Hurd's bank is a region offshore the eastern tip of the island of Malta. It is known to be a bunkering area where cargo ships drop anchor and take on supplies.

==History==
As early as 2010 the Maltese government disclaimed authority over the tankers that used Hurd's bank for shelter.

In December 2016 Hurd's bank was remarked to the only free offshore anchorage in Europe.

In December 2016 Hurd's Bank was seen as a waypoint for those involved in the "slow-burning civil war of Libya" to profit from the sale of Libyan government-subsidized fuel obtained in the Port of Zwara.

In 2017 Hurd's bank was said by a Libyan government minister to be used "by Maltese mafia" to "smuggl[e].. Libyan fuels".

In 2018 Hurd's Bank was said to be a "paradiso dei trafficanti".

In June 2019 the Maltese government of Joseph Muscat was considering to dump construction waste in Hurd's Bank.

In August 2019 Hurd's bank was noticed because of Russian STS transfers of oil for sanctions-hit Venezuela.
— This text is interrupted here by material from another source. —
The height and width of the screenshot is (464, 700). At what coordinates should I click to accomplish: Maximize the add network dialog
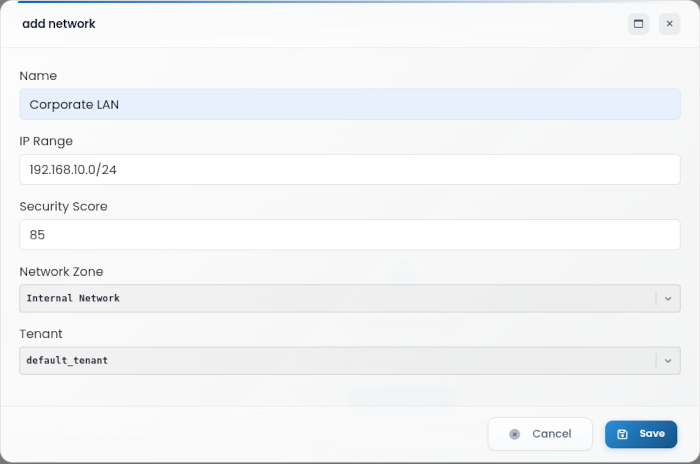638,24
The Venezuelans needed chemicals from Russia with which to dilute their Heavy crude oil. According to an observer, upwards of 400,000 tonnes of Russian petroleum distillates are reported to have been transferred via ship-to-ship (STS) operations over the period from January to June 2019. The light distillates, for example naptha, are mixed with the heavy crude oil to dilute it. A total of 13 tankers were involved in the statistics. Another shipment of vacuum gasoil (VGO) was remarked. The Russian Port of Tuapse on the Black Sea was usually the origin of the Venezuelan STS operations.

In June 2020 Xinhuanet showed a people smuggling vessel in Hurd's Bank, to depict the fact that the Maltese government had closed its ports due to the COVID-19 hysteria.

In 2020 the US Embassy in Libya remarked on the use of Hurd's bank for illicit shipment of fuel and illicit drugs from Libya, and sanctioned several individuals and vessels.

In March 2022 the area was rumoured to be a fertile ground for offshore wind farms.

In May 2022 Finance minister Clyde Caruana said that the government would claim 900 square kilometres at Hurd's bank as part of its EEZ and government announced its intention to issue "concessions to private companies for the production of offshore wind energy, the production and storage of hydrogen, fish farms and the establishment of artificial islands."

In June 2022 cocaine was noted as one of the substances that transited Hurd's Bank.

In October 2022 a lifeless human body was found floating in Hurd's bank.

A June 2024 study showed Hurd's bank to be the probable location of ship-to-ship transfers of Russian-origin oil. The destination of the particular shipment was some undisclosed African country.